--- Requisitos das tarefas ---
1) Traduza para o inglês esta frase do texto sobre a nova Constituição do Chile: "Ou seja, os chilenos terão uma Constituição elaborada por um grupo formado por 50% de mulheres."
2) Indique se cada afirmação concorda com o texto sobre a nova Constituição do Chile, respondendo sim ou não e citando as palavras do texto que decidem a questão: (a) Os 155 constituintes foram eleitos por um período de quatro anos. (b) O movimento feminista chileno assumiu o protagonismo nas manifestações. (c) O plebiscito foi aprovado em 20 de outubro.
3) Dê continuidade ao texto sobre a nova Constituição do Chile, começando logo depois da última frase apresentada.

--- Texto para leitura ---
•••••
Com população estimada em 18 milhões de pessoas, o Chile vai se tornar o primeiro país do mundo a ter a constituição escrita por mulheres em número igual ao de homens. O plebiscito aprovado em 20 de outubro do ano passado, previu a eleição de um grupo de 155 cidadãos especialmente eleitos para serem membros da Convenção Constitucional, com cotas para garantir a diversidade e equidade. Isto parece proposital para diminuir a influência da elite política, dominada basicamente por homens e dar voz as mulheres, no futuro.
Ou seja, os chilenos terão uma Constituição elaborada por um grupo formado por 50% de mulheres. Será a primeira do mundo, a primeira de todos os tempos, a primeira de muitas, esperamos que sirva de modelo para a América Latina!
“Nunca mais sem nós”, foi o grito de demonstração de força das mulheres chilenas que ecoou pelo país em atos de protestos desde 2019. As mulheres têm sido a força progressista na campanha por mudanças no país, afirmando que a constituição atual não as representa nem garante a elas igualdade.
E as conquistas começaram a acontecer depois que vários comícios feministas foram organizados para protestar contra feminicídios, violência em geral contra as mulheres, mas não apenas isso, protestavam também contra o que consideravam desinteresse do estado para debater o tema e enfrentar o problema e investir numa política pública que pudesse fornecer estrutura legal para proteger a vida das mulheres. O movimento feminista chileno assumiu o protagonismo nas manifestações, aliaram-se direita e esquerda e pressionaram a classe política, que sem alternativas, apoiaram a convocação do plebiscito.
Semana passada, as eleições confirmaram os 155 cidadãos constituintes, representantes de todas as regiões do país, eleitos por um período de dois anos, que terão a responsabilidade histórica de escrever a nova constituição, instruída a fazer história na igualdade de gênero na política. Foram eleitos muitos convencionais sem nenhuma vinculação com partidos políticos ou coalizão, um recado claro que a força política tradicional não está sintonizada com o discurso e vontade do cidadão.
•••••
--- Dados a seguir ---
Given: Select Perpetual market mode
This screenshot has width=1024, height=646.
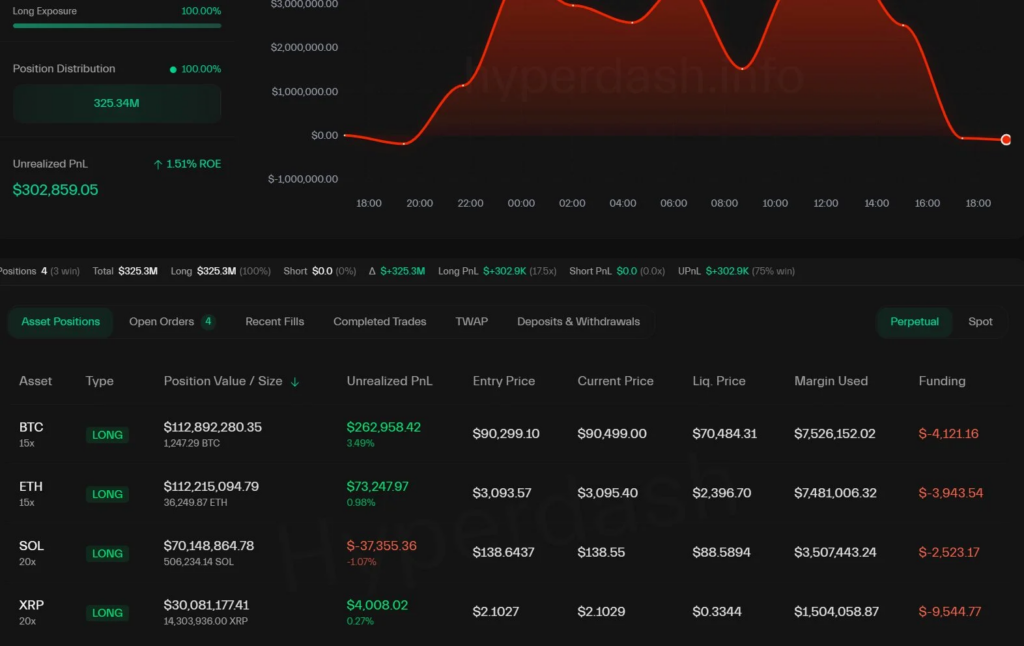Looking at the screenshot, I should [x=913, y=322].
•••••
--- Respostas do exercício ---
1) In other words, Chileans will have a Constitution drafted by a group made up of 50% women.

2)
(a) Não: "eleitos por um período de dois anos".
(b) Sim: "O movimento feminista chileno assumiu o protagonismo nas manifestações".
(c) Sim: "O plebiscito aprovado em 20 de outubro do ano passado".

3)
Pelas entrevistas lidas, a maioria dos chilenos celebram a vitória do plebiscito, a eleição dos cidadãos que irão escrever a constituição e veem nessa conquista uma oportunidade para reparar as desigualdades sociais e o estabelecimento de política de maior reconhecimento a história dos povos indígenas. No contexto do avanço da participação das mulheres na política, é extremamente poderoso e contagiante o grito das mulheres chilenas.
Ao ler sobre o protagonismo das mulheres chilenas, foi impossível não trazer a lembrança o ano de 2014, quando tive a imensa alegria e responsabilidade de organizar a vinda da Presidente do Chile, Michelle Bachelet a Cuiabá, para a abertura dos jogos da Copa do Mundo. Visita a Embaixada do Chile, visita de encarregados da missão diplomática do Chile, escolha do cardápio para o almoço oficial, convidados, carta de vinhos.
Preocupação de outros, a segurança, a estrutura de veículos e a entrada da Presidente na Arena Pantanal para o jogo de abertura Chile & Australia. A equipe de segurança da presidente nos interpela e alivia a tensão dizendo que a presidente não entraria por nenhuma porta especial destinada a autoridades. Ela chegaria na Arena Pantanal no ônibus com os jogadores da seleção chilena.
A chegada da Presidente redobrou a admiração. Sorriso farto, gestos largos, fala alta, rodeada de crianças pobres, que escolhera para fazer parte da sua comitiva oficial. Uma mulher inspiradora! Médica pediatra, mulher separada que criara sozinha 3 filhos, duas vezes Presidente do Chile, foi Diretora da ONU para questões das Mulheres e atualmente é alta-comissária da ONU para os Direitos Humanos.